Armbrüster: Brauchen wir möglicherweise auch härtere Sanktionen für beispielsweise BND-Mitarbeiter, die in diesem Ausschuss, sagen wir mal, nicht ganz mit der Wahrheit rausrücken?
Bosbach: Wissen Sie, wir haben ja auch einen NSA-Untersuchungsausschuss. Da gilt das Strafprozessrecht. An strafrechtlichen Sanktionen, wenn dort nicht die Wahrheit gesagt wird, fehlt es nun wirklich nicht. Wir haben auf der einen Seite ja die Dienstbeziehung und selbstverständlich gilt da nicht Freistil, sondern die Mitarbeiter sind an Recht und Gesetz gebunden und sie müssen ihre Dienstpflichten erfüllen. Und vor dem NSA-Untersuchungsausschuss gilt ohnehin die Wahrheitspflicht. Übrigens für mich gilt die Wahrheitspflicht auch dann, wenn nicht nach den Regeln der Strafprozessordnung verhandelt wird.

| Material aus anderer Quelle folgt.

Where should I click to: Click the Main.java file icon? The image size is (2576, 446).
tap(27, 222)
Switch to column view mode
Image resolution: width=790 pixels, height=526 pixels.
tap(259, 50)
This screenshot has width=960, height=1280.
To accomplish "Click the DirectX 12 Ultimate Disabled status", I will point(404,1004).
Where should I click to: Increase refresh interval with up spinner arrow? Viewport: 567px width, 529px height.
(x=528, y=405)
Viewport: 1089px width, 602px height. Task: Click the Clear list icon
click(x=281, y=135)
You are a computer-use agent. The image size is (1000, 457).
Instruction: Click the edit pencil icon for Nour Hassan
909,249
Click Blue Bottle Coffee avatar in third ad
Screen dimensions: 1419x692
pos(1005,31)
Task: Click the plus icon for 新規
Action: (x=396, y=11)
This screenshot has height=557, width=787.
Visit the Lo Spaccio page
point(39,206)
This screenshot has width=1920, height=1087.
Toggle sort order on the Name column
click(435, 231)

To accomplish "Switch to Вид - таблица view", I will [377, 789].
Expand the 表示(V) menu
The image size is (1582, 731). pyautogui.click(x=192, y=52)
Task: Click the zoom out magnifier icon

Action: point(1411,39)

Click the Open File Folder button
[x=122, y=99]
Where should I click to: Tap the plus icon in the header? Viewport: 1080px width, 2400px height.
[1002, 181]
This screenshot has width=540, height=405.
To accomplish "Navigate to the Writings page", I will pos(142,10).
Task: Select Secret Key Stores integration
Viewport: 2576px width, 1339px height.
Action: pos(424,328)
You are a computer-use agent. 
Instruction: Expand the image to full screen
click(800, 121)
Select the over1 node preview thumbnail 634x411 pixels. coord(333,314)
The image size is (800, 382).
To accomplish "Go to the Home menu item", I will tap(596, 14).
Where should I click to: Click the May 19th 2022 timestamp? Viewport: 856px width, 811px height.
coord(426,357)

Armbrüster: Sie haben jetzt gerade schon gesagt, dass möglicherweise die Spitzen dieser Behörden, also sowohl beim BND als auch im Kanzleramt, nicht immer ganz genau informiert werden darüber, was die einzelnen Mitarbeiter da machen. Ist das nicht verwunderlich bei einer so bedeutenden Sache wie dem Ausspionieren von EU-Partnern und von großen Wirtschaftsunternehmen?
Bosbach: Das unterstellen Sie jetzt und mit dieser Unterstellung wäre ich vorsichtig, denn ich habe vorhin gesagt, die richtige Reihenfolge ist Sachverhalt komplett kennen, dann eine Bewertung vorzunehmen. Vor einigen Tagen hat es ein Interview gegeben mit dem Obmann der SPD im NSA-Untersuchungsausschuss, der zunächst massive Vorwürfe erhoben hat und dann gesagt hat im selben Interview, wenn der BND Suchbegriffe ohne Prüfung eingespeist hat. Das heißt, erst hat er behauptet, es sind massive Fehler gemacht worden, und dann hat er gesagt, das müssen wir mal prüfen, ob es tatsächlich so war. Das gilt übrigens für uns Parlamentarier generell. Wenn es um einen formalen Prozess geht, sagen wir immer, erst Beweisaufnahme, dann Plädoyer, Würdigung und dann das Urteil. In der politischen Debatte wird es oft umgekehrt gemacht. Da kommt der Ruf nach Konsequenzen und der Ruf "Skandal", dann kommt im Nebensatz, aber jetzt müssen wir uns mal um die Aufklärung des Sachverhaltes bemühen. Umgekehrt wäre besser.
Armbrüster: Wolfgang Bosbach, der CDU-Innenpolitiker und Vorsitzende im Innenausschuss des Deutschen Bundestages. Vielen Dank für das Interview heute Morgen.
Bosbach: Ich danke Ihnen.
Äußerungen unserer Gesprächspartner geben deren eigene Auffassungen wieder. Der Deutschlandfunk macht sich Äußerungen seiner Gesprächspartner in Interviews und Diskussionen nicht zu eigen.